厚生労働省発表の令和3年賃金構造基本統計調査の企業規模10人以上の宗教家(平均年齢46.2歳)の「きまって支給する現金給与額×12ヶ月」と「年間賞与その他特別給与額」の合計は534万6000円でした。宗教家という区分ですから僧侶だけではありませんし、この数字は10人以上の宗教家が在籍をする宗教法人の結果ですので、そのような大規模の宗教法人は収入も多く一般的なお寺と単純に比較はできないかもしれません。

浄土真宗本願寺派が令和3年に同宗派の1万寺超に行った調査(第11回宗勢基本調査中間報告)によると、50%の寺院の年間収入が400万円未満、24%が500万円〜1000万円でした。「お寺の収入=僧侶の年収」ではありませんので、ここからお寺の維持にかかる費用や将来必要となる改修費用等の積み立てなどを引いた場合、上記の534万円はもとより、給与がほとんど出ないという事も珍しくはありません。

私は以前、気の置けない友人達とのお酒の席で年収の話になり、自分について話をすると「世間のイメージとは大違い」「苦労している割に貰っていないんだな」と同情され、嬉しいやら悲しいやら複雑な気持ちになったのを覚えています(私には定期昇給もベースアップもありません)。
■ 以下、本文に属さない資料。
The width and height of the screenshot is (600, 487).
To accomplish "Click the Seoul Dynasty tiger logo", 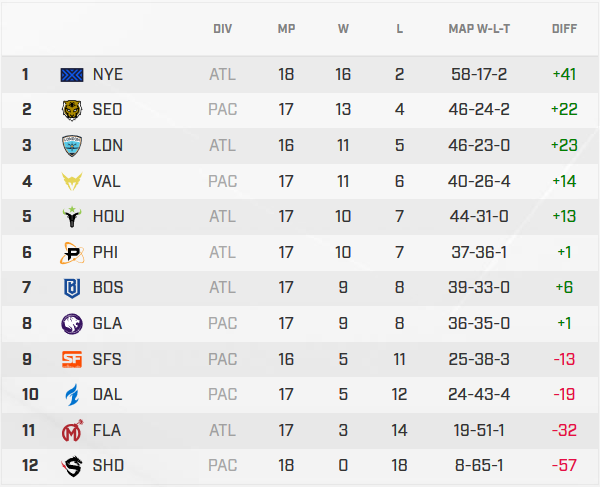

「高級車を乗り回し、豪遊する姿は坊主丸儲け」、そういう生活をしている僧侶が一部とは言え存在し、批判の対象となっていることは承知しています。しかし、私は僧侶であるならばそれが自分のあるべき姿かどうかは、教えに照らして本人が感じ気づくことであり、他の僧侶が言うべきことではないと思います。ただ、私のような貧乏性の人間からすると「異次元の話」という感じがありますし、うしろ指をさされようが我が道を行ける程肝が据わっているのは、「ある意味」僧侶としての資質を持っていると言えるのかもしれません。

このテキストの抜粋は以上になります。